Он покачнулся, грязно выругался, стукнул кулаком по поручню, а затем потянул изо всех сил. Нейлоновый шнур ложился кольцами у его ног…
Фостер набрал полную грудь воздуха – и скрылся под водой, чуть было не содрав с ладоней кожу в последней попытке удержаться на плаву. Веревка протащила Фостера вдоль корпуса; наконец он уперся каблуками в киль судна. Дауни закрепил шнур двойным узлом, перешел на другой борт и проделал то же самое с тем концом, который был привязан к запястьям Фостера, после чего внимательно осмотрел палубу. На той, рядом с пистолетом, валялись золотые карманные часы. Дауни подобрал пистолет, заглянул в барабан – ни одного свободного гнезда. До чего же подозрительный тип! Он сунул пистолет в карман, спустился по мостику на берег и направился по дорожке к ожидавшему неподалеку «форду».
Шейла, новенькая машинистка из Вашингтона, снимала квартиру в квартале Гиза, поблизости от Каирского университета. Дауни навел справки и выяснил, что она живет одна.
Вот почему, когда он, отперев отмычкой замок, проник в ее квартиру, его привел в некоторое замешательство донесшийся из спальни мужской смех. Дауни осторожно притворил дверь. Смех раздался снова. Он кинул на ковер часы Фостера и наступил на них каблуком. Те остановились – ровно в час сорок две. Дауни натянул резиновые перчатки, вынул фостеровский «кольт» и двинулся по коридору, стараясь не производить ни малейшего шума. Дверь в спальню была распахнута настежь. Дауни взглянул в щелку между дверью и косяком. Шейла восседала на чернокожем сержанте морской пехоты из подразделения по охране посольства. Дауни знал, как его зовут, но в столь критический момент имя того начисто забылось. Шейла задвигала бедрами. Сержант издал нечто вроде звериного рыка, погладил груди девушки… Дауни криво усмехнулся. Бедняга Фостер, должно быть, и не подозревал, что творится у него за спиной.

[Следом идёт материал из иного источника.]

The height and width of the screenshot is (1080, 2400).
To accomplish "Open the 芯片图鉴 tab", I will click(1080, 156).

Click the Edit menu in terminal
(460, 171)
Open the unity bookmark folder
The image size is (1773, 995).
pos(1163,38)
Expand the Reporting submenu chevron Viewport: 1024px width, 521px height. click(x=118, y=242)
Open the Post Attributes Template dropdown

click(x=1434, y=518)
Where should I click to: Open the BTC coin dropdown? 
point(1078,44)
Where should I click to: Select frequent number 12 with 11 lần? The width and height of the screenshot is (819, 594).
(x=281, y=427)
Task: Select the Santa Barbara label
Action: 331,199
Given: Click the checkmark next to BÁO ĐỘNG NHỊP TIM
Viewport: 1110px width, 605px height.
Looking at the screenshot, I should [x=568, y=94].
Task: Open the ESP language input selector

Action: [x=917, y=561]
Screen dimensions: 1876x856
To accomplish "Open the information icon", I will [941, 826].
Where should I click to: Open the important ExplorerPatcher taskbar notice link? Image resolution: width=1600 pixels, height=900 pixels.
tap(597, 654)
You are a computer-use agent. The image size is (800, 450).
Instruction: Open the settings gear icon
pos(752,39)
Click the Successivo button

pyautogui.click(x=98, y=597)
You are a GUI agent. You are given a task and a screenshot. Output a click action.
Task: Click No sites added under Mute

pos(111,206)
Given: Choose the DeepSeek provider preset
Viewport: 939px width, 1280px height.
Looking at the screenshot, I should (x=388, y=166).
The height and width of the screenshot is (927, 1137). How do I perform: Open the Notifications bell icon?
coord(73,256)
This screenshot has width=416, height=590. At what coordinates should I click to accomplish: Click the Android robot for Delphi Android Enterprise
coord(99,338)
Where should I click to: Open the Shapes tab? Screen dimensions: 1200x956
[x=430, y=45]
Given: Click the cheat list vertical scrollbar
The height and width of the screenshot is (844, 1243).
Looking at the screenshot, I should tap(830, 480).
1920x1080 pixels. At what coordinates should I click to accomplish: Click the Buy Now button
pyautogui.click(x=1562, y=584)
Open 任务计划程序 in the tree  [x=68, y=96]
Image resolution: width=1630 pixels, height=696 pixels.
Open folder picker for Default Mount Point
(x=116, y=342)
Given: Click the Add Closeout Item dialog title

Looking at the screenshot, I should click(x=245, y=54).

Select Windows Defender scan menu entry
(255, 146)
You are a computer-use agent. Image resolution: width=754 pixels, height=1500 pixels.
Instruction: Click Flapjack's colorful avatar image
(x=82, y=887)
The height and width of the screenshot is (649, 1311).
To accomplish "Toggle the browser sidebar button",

Ладно, пора кончать с этим балаганом. Он прицелился девушке в шею и дважды нажал на курок. Кровь брызнула во все стороны: на пестрое постельное белье, на изголовье кровати, на книжную полку, на стену, на которой висели часы, на широкую грудь сержанта. Шейла повалилась на своего любовника, придавив того к кровати. Дауни выстрелил снова, прямо в лживое сердце машинистки. Пули разорвали подушку, в воздух взвились окровавленные гусиные перья. Сержант скинул с себя труп и скатился с постели. Шустер, однако! Дауни всадил пулю в матрац, и сержант закричал от боли. Дауни вскочил на кровать, поскользнулся на атласном одеяле, упал на спину. Сержант мгновенно прыгнул на него, размахивая ножом размером с мачете. Дауни выстрелил в упор и откатился в сторону. Сержант замер с ножом в руках, уставившись на рану в груди. Дауни прицелился, намереваясь попасть сержанту между глаз, надавил на курок – выстрела не последовало; по всей видимости, в барабане кончились патроны. Гримаса исказила лицо сержанта, он оскалил зубы.
Дауни отшвырнул «кольт» и выхватил из кармана свой «браунинг». Сержант развернулся и побежал. Дауни поднялся и медленно направился следом. Он не торопился, памятуя о том, какой смертью погиб Лайам О'Брэди.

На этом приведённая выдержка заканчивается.